To install the latest release of PySLSQP on PyPI, run on the terminal or command line

pip install pyslsqp

To install the latest commit from the main branch, run

pip install git+https://github.com/anugrahjo/PySLSQP.git@main

To upgrade PySLSQP from an older version to the latest released version on PyPI, run

pip install --upgrade pyslsqp

To uninstall PySLSQP, run

pip uninstall pyslsqp

Testing

To test if the package works correctly and as intended, install pytest using

pip install pytest

and run the following line on the terminal from the project root directory:

pytest -m "not visualize"

Usage

Most features of the PySLSQP package can be accessed through the optimize function. However, there are some additional utility functions that are available for post-processing.

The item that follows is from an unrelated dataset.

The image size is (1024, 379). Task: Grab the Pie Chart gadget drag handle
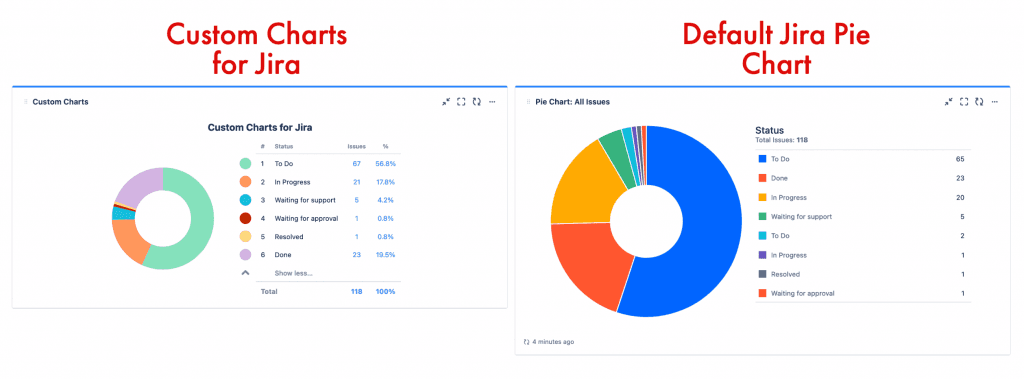coord(528,102)
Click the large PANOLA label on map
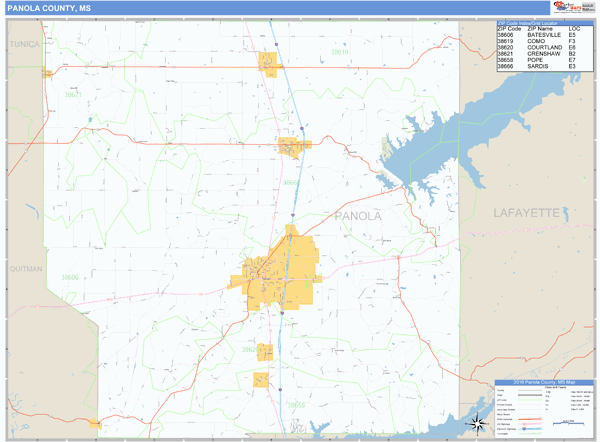Image resolution: width=600 pixels, height=442 pixels. coord(357,215)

Here is a small optimization example that minimizes x^2 + y^2.

import numpy as np
from pyslsqp import optimize

# `v` represents the vector of optimization variables
def objective(v):
    # the objective function
    return v[0]**2 + v[1]**2

x0 = np.array([1., 1.])
# optimize returns a dictionary that contains the results from optimization
results = optimize(x0, obj=objective)
print(results)

Note that we did not provide the gradient for the objective function above. In the absence of user-provided gradients, optimize estimates the gradients using first-order finite differencing. However, it is always more efficient for the user to provide the exact gradients. Note also that we did not have any constraints or variable bounds in this problem. Examples with user-defined gradients, constraints, and bounds can be found in the upcoming sections.